"No!" said Margaret. "There is no such thing as 'going back,' in reality. Is that Laura making a sign to me? No! it is only the lace curtain moving. He is still asleep, then. Tell me why you came, Barnabas. Had you anything especial to say to me?"
But her glance still rested anxiously on the window.
"Ay, I had some'ut to tell ye," he answered; "though I had nigh forgotten it in seeing ye. I've been a bit fashed about—ye'll be surprised, Margaret—about Mr. Cohen. Do you know whereabouts he lives? Happen, it was a delusion; but yet, I'd as lief be sartain that it's not him who is lyin' murdered i' the marshes."
He paused; but Margaret was too much surprised to speak.
"I'd ha' liked," he went on, more to himself than her, "I'd ha' liked to ha' had it out betwixt him and me, in a fair fight wi' no quarter asked—only I was sworn, and I'm glad I didn't. But that's one thing; and to think o' him bein' struck down from behind, lyin' there alone for days an' nights, helpless i' the sunlight an' the moonlight; cut off wi'out the chance of givin' a free blow; that's different. Where does he live? I must make my mind easy."
Meg was thoroughly roused this time, even to a momentary forgetting of that room upstairs.
"Mr. Sauls murdered!" she said. "It can't be true. What makes you fancy that? It is too horrible; it can't be true!"
She looked at his troubled face anxiously. Had his violent feeling against Mr. Sauls, and his equally strong remorse and efforts to subdue it, given rise to a morbid imagination on the subject? She knew (she understood the preacher better than of old) how violent both his hate and his horror of himself for so hating could be.

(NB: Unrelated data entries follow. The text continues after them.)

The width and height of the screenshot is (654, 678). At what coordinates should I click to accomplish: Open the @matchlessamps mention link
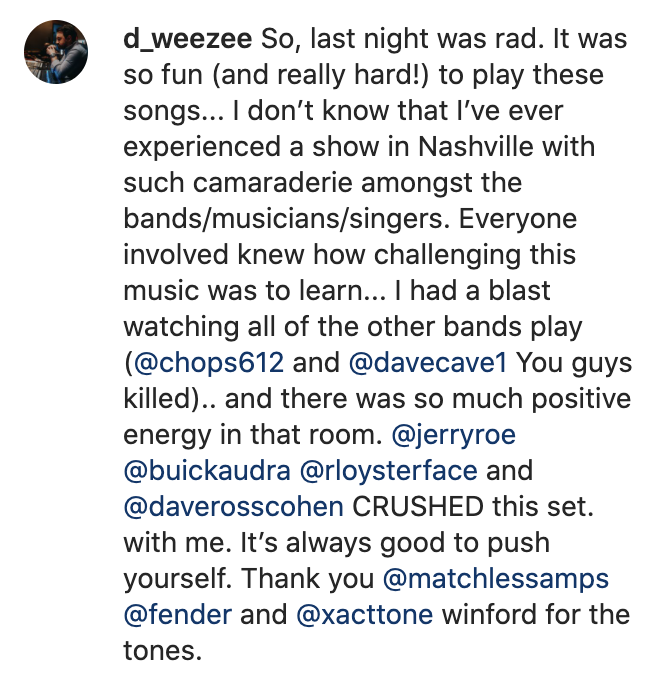coord(495,578)
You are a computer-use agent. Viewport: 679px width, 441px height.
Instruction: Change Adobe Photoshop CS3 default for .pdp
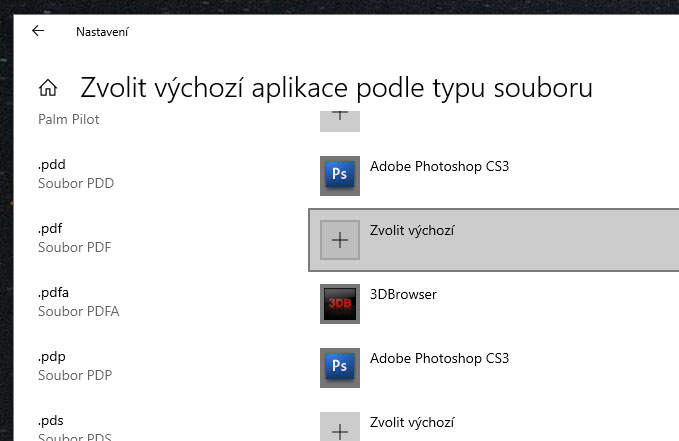click(x=439, y=358)
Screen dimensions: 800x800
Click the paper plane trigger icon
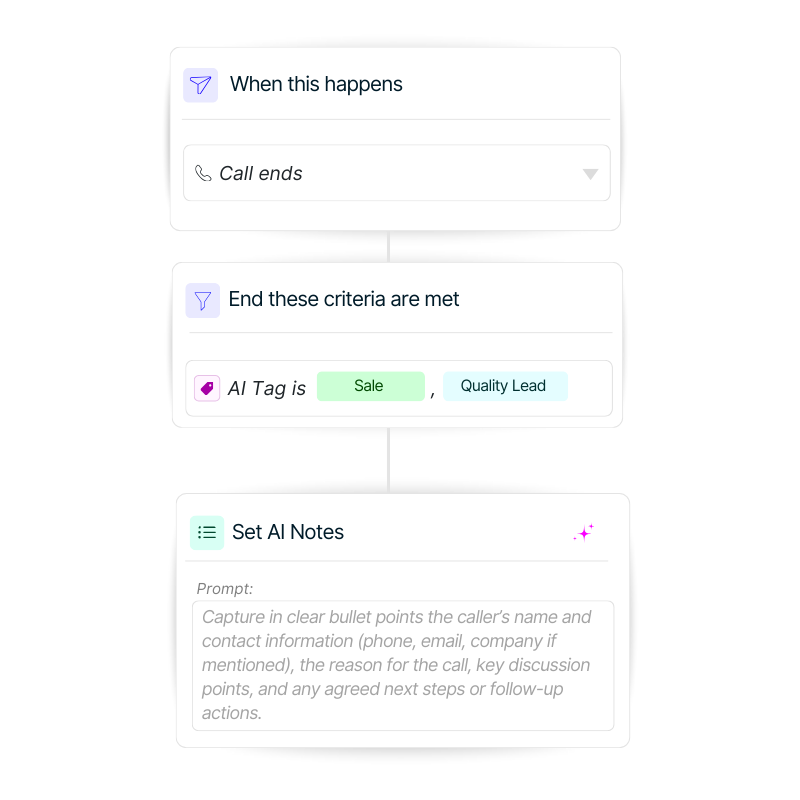200,85
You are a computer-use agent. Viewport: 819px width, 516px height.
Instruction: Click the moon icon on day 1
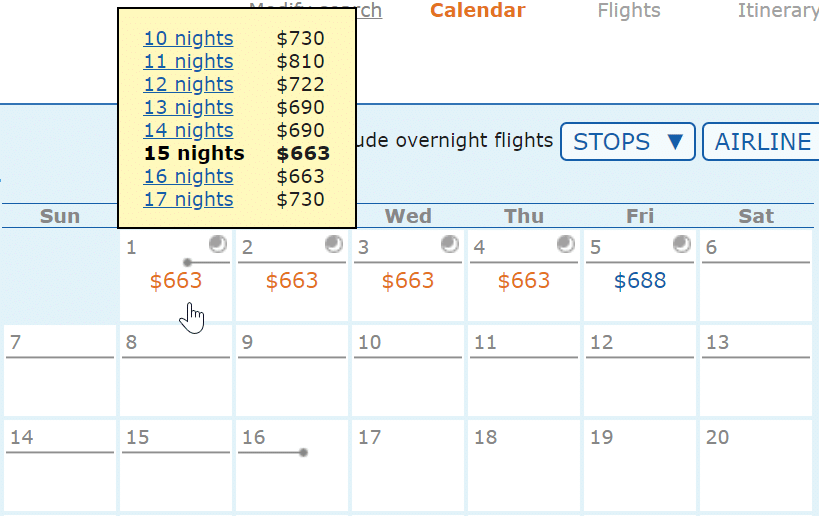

"Ay, it's horrible," he answered. "Margaret! when the lust for a man's blood has been strong, and then one hears of a sudden that, mayhap, the man's been killed, one feels as if one's own thought had gotten shape and killed him!"
There was a thrill in the preacher's voice that made Meg draw closer to him. They had reached the end of the square, but she turned again.